La volonté de l’Europe de se doter d’une TCF ne passera pas comme une lettre à la poste, fait remarquer Angelo Katsoras : « Sans surprise, la Chine a déclaré publiquement que la TCF de l’UE contrevient à la réglementation du commerce international. »

 

L’idée fait son chemin aux États-Unis

Les Américains ne sont pas nécessairement très enthousiastes non plus, « mais l’idée fait de plus en plus son chemin » auprès de la classe politique et des gens d’affaires, fait remarquer Angelo Katsoras.

John Kerry, l’envoyé présidentiel spécial pour le climat des États-Unis, a par exemple indiqué qu’une TCF fait partie des options envisagées face aux importations en provenance de pays où les normes environnementales sont moins strictes.

Pour sa part, le président Joe Biden avait appuyé ce type de politique lors de la présidentielle américaine en 2020.

Quant au Canada, il devrait emboîter le pas aux États-Unis si jamais nos voisins se dotaient un jour d’une TCF pour tenir compte de l’empreinte carbone des importations de pays comme la Chine, estime l’analyste de la Banque Nationale.

Le premier ministre Justin Trudeau a d’ailleurs indiqué récemment qu’il serait favorable à taxer l’empreinte carbone des produits à la frontière, comme le rapportait le National Post de Toronto en novembre.

Cela dit, mettre en place des TCF représente aussi des défis techniques, à commencer par l’absence d’accord international sur la manière de mesurer le carbone dans les produits.

La Brookings Institution a récemment donné un exemple concret de difficulté pratique, et ce, avec l’industrie automobile.

Quand un véhicule Ford est fabriqué dans une usine américaine, seulement 40% des pièces sont produites aux États-Unis ou au Canada, alors que 60% proviennent de différentes régions du monde.
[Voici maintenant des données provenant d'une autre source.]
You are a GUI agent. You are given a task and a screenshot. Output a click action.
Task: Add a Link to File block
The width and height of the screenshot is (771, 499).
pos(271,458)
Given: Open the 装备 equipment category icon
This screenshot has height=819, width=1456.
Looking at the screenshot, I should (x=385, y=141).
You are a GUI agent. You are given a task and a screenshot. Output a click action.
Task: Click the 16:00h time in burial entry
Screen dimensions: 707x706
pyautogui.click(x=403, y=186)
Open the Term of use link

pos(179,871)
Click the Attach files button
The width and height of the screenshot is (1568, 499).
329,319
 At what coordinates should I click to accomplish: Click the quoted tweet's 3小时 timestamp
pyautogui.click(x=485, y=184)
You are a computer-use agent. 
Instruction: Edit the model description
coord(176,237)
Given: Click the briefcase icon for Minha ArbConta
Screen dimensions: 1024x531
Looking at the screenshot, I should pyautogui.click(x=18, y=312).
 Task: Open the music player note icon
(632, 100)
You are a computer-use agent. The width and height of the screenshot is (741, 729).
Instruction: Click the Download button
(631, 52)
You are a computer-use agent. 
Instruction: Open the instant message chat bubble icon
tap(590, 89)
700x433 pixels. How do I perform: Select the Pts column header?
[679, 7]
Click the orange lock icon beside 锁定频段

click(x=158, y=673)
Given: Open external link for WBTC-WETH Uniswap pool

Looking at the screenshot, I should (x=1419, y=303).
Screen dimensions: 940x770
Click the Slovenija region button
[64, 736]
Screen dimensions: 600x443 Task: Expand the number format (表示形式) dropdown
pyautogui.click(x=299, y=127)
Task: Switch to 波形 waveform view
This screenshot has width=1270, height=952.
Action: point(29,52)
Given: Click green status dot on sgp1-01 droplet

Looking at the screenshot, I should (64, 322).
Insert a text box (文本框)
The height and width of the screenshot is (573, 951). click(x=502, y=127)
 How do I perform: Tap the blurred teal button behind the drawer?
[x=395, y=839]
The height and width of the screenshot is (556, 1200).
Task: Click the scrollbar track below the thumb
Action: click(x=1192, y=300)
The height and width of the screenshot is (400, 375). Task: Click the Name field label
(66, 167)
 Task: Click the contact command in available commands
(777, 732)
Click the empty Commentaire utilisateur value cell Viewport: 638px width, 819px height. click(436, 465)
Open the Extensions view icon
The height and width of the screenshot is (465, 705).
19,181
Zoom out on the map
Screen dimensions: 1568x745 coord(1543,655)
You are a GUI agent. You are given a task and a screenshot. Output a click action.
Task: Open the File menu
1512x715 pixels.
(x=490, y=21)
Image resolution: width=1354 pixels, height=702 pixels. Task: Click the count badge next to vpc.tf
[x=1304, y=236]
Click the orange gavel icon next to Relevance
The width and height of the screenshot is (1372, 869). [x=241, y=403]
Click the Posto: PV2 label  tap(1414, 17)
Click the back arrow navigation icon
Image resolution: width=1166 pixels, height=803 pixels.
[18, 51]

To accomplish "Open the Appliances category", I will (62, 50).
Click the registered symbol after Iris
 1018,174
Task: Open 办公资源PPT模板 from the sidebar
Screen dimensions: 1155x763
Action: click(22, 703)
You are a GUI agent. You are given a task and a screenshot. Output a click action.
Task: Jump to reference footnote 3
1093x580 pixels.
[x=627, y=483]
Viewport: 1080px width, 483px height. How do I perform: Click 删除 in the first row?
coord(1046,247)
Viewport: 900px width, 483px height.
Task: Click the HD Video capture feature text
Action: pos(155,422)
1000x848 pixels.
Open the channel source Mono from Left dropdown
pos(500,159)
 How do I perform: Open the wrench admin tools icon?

Aussi, on imagine la complexité pour déterminer l’intensité carbone de toutes ces pièces qui entrent dans la fabrication d’une voiture.

Malgré les défis techniques, la tendance est lourde et les astres sont alignés pour la mise en place graduelle de TCF dans les pays développés dans les prochaines années et décennies.

Qui sait, peut-être l’intelligence artificielle et l’analyse de données permettront-elles un jour de mesurer facilement l’empreinte carbone dans les chaînes de valeur mondiales.

Chose certaine, dans ce nouvel environnement d’affaires en gestation, les entreprises du Québec figurent sans doute parmi celles qui sont les mieux positionnées dans le monde, principalement en raison de notre hydroélectricité.